_Your task:_ Copy the data that follows, character for character, minus the pictures.

=====

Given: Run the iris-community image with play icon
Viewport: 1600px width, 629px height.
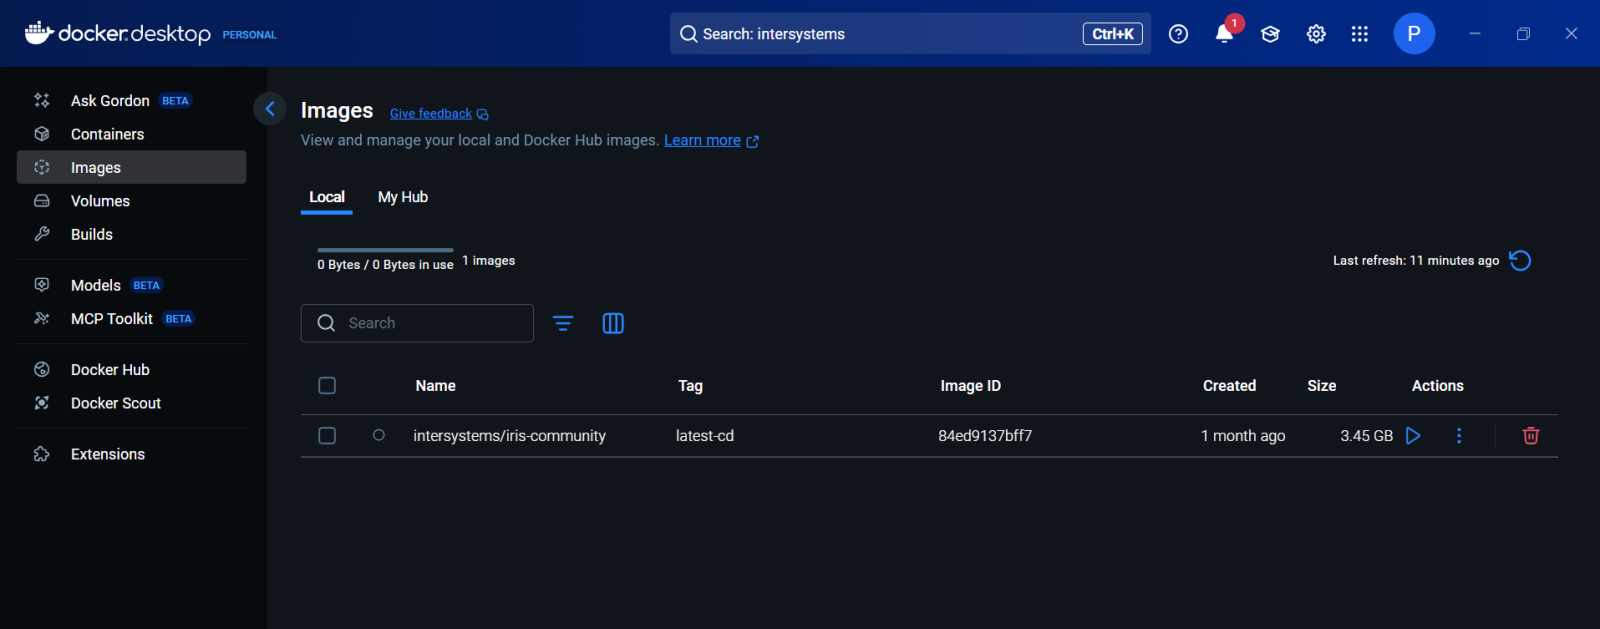Looking at the screenshot, I should pos(1413,436).
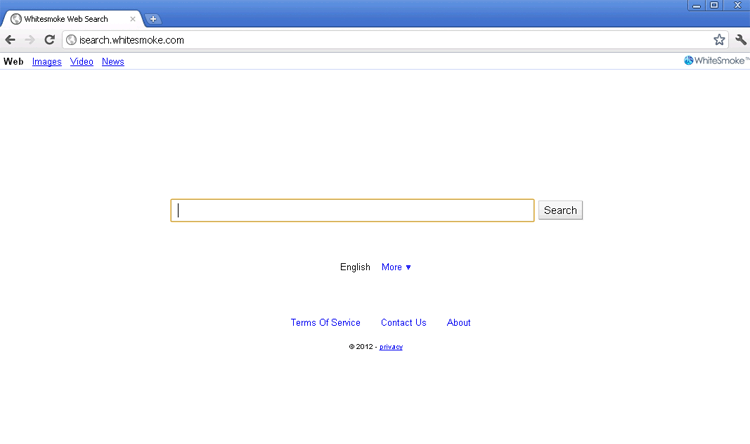Image resolution: width=750 pixels, height=444 pixels.
Task: Close the Whitesmoke Web Search tab
Action: coord(133,19)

=====

_The completed task:_
Given: Run the iris-community image with play icon
Viewport: 1600px width, 629px height.
Looking at the screenshot, I should pos(1413,436).
Image resolution: width=750 pixels, height=444 pixels.
Task: Close the Whitesmoke Web Search tab
Action: coord(133,19)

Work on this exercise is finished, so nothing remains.